# Smoke tube in a rec Tec a must?



## bigb831 (Mar 21, 2016)

Just as the title says is it a must have in the Rectec I have the 680.. It's doing a good job so far. Will adding the smoke tube make that bit of a difference in the flavor?


----------



## westby (Mar 21, 2016)

Definitely not a must.  I use a tube for some of my smokes (bacon, butts), but it's the minority of my cooking.  If I really want a stronger smokier flavor - I use one.


----------



## mowin (Mar 21, 2016)

I use a amnts every time a do a low and slow in my pellet muncher. For my tastes, it's a must. My brother never uses one though.


----------



## seenred (Mar 21, 2016)

It pretty much depends on individual tastes.  How heavy a smoke flavor do you like?  If you're already using your RT, and you've been happy with the smoke flavor, then no, the tube is definitely not a must-have for you.  For my personal tastes, I've found that I like putting the extra smoke on most beef and pork cuts, but I don't use it when smoking poultry.

IMO the tube is a useful accessory, but the RT turns out tasty que without it too.

Red


----------



## cosmo4u (Jun 8, 2016)

bigb831 im glad you asked this question, as I am putting together my rec tec 680 this weekend and was wondering about pellets and smoking myself.

Here are my thoughts and please correct me if I am off because i am very new at this.

1. I am planning on buying a mass pallet of pellets to heat the rec tec

2, I am planning on using a "specialty" flavored pellet in the tube to get the smoke.

Does the heating pellets have to be a specialty flavor or can they be something simple just to heat with?

If you use two different types of flavor pellets (auger vs tube)  does that affect the meat?
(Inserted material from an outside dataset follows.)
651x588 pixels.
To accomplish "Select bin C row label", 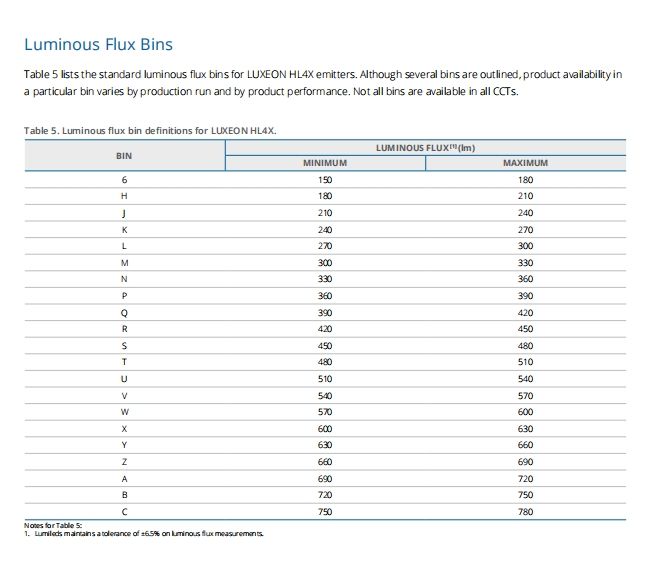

Does the Tube Provide enough smoke on its on to taste it in the meat?

Sorry for so many questions, im trying to put this all together in my mind so I can get started off right,

Thanks

chad


----------



## westby (Jun 9, 2016)

cosmo4u said:


> bigb831 im glad you asked this question, as I am putting together my rec tec 680 this weekend and was wondering about pellets and smoking myself.
> 
> Here are my thoughts and please correct me if I am off because i am very new at this.
> 
> ...


I would recommend buying a ton of Lumberjack pellets through bbqpelletsonline.  They run $495 plus shipping and you can mix your pellets.  They have an exhaustive list of pellets available, but I get MHC (maple, hickory, cherry), OHC (oak, hickory, cherry), and 100% hickory.  I run the same pellets in my tube as I'm running in my smoker.  No need to buy "specialty" pellets in my opinion.


----------



## bregent (Jun 9, 2016)

>Does the heating pellets have to be a specialty flavor

>or can they be something simple just to heat with?

Are you asking if you can use heating pellets? Other than heating pellets, aren't all pellets marketed for pellet grills 'specialty' pellets? They all are labelled with a particular flavor or blend. 

>If you use two different types of flavor pellets

>(auger vs tube)  does that affect the meat?

Consider that many folks, even certified KCBS judges, can't distinguish between different pellet types and just use one type.  I stick with 3 pellets. 100% hickory is the strongest for smoke flavor so I use that most of the time. But I also use a little cherry on some cooks because it adds nice color. I use oak for higher temps when grilling. But I could easily live with only hickory.

>Does the Tube Provide enough smoke on its on to taste it in the meat?

Only you can answer that after you try. For some folks, pellet grills don't put out enough smoke flavor even when used with a tube. Some say they couldn't detect any difference when using a tube. Still, many think the tube works fine. I stopped using mine because I did not like the smoke profile it gave to meats.


----------